Directives ::
[a] In the forum post about teachers, which practice does the writer say they specifically singled out?
[b] Return the passage of the forum post about teachers verbatim, beginning at the words "Also, I'm not" and stopping after "classroom discipline?".

Text segment ::

________

Also, I'm not a developer. Even if I was, your analogy would be faulty because
I am not suggesting teachers originate all of their teaching materials - as
you well know. I didn't even suggest that teachers should originate all
homework assignments. I am fine with using the ones in a textbook in many
circumstances.

Instead I specifically singled out the practice of using answer keys. Not only
do some teachers just employ them mindlessly and so incorrectly grade
students' work, but all the students are aware of the existence of answer keys
and their widespread use by teachers. Do you think that makes the students
respect teachers more or less? Do you think that might have any effect on
classroom discipline?

________

Dataset entries ::
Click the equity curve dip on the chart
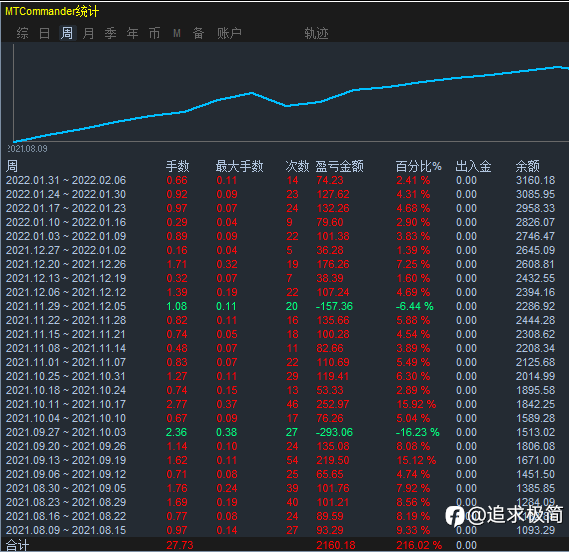Image resolution: width=569 pixels, height=552 pixels. point(287,106)
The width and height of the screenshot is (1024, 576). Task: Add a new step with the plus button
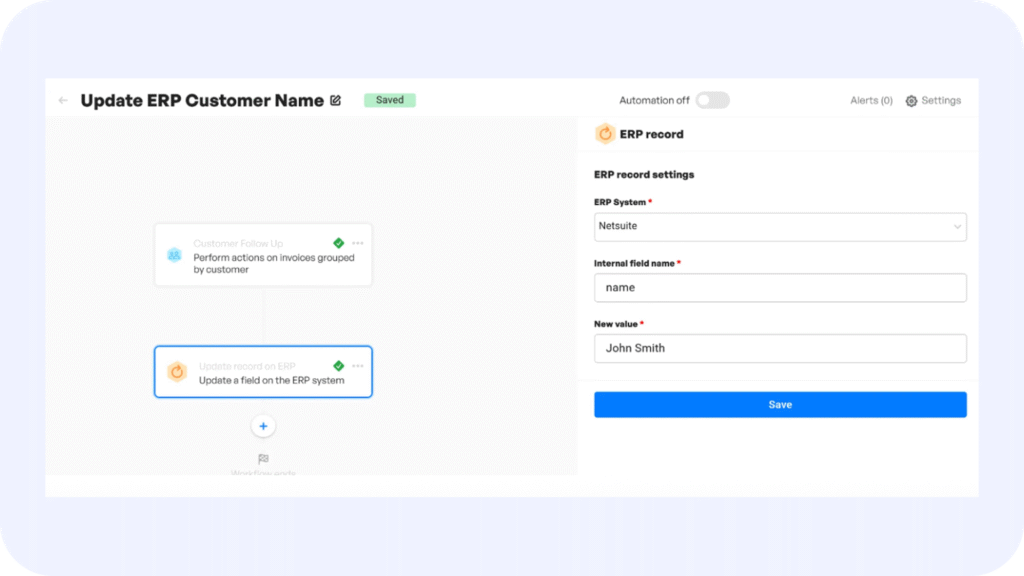[263, 426]
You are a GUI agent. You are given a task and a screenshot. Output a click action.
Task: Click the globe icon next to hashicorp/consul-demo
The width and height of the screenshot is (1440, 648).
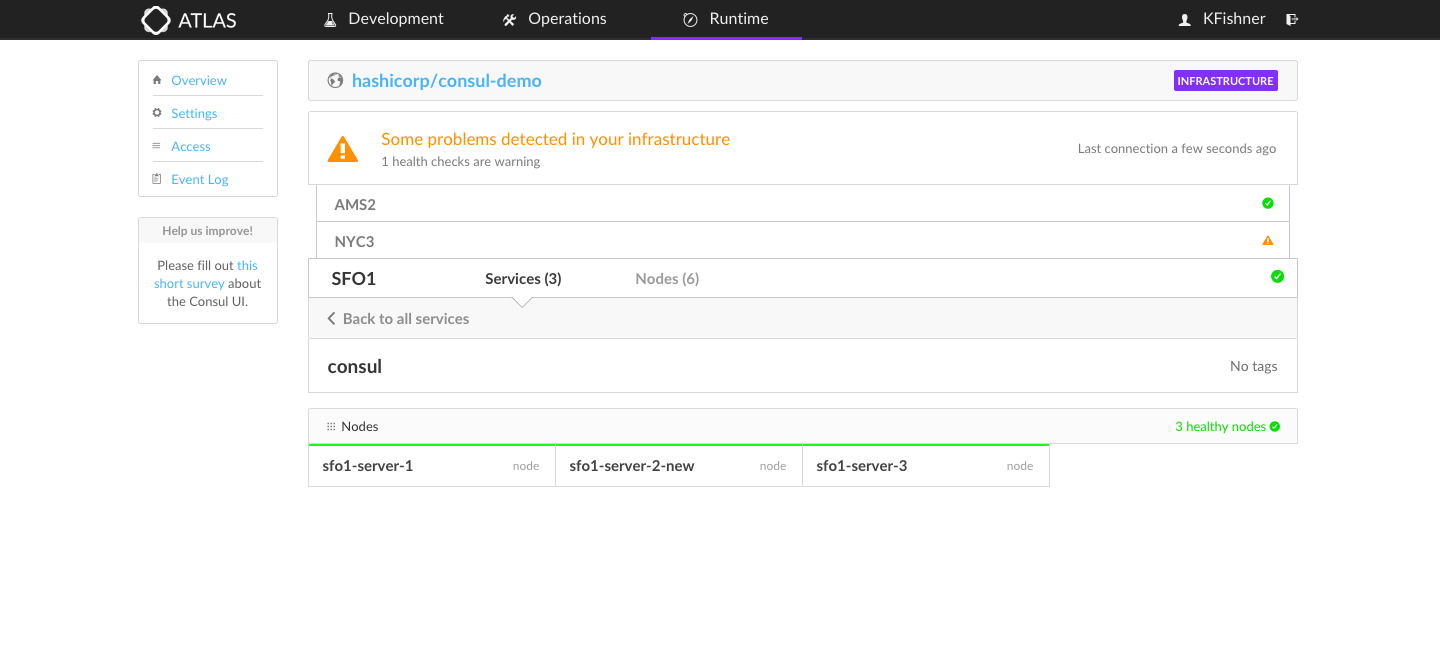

________

Answers in order ::
[a] The practice of using answer keys.

[b]
Also, I'm not a developer. Even if I was, your analogy would be faulty because
I am not suggesting teachers originate all of their teaching materials - as
you well know. I didn't even suggest that teachers should originate all
homework assignments. I am fine with using the ones in a textbook in many
circumstances.

Instead I specifically singled out the practice of using answer keys. Not only
do some teachers just employ them mindlessly and so incorrectly grade
students' work, but all the students are aware of the existence of answer keys
and their widespread use by teachers. Do you think that makes the students
respect teachers more or less? Do you think that might have any effect on
classroom discipline?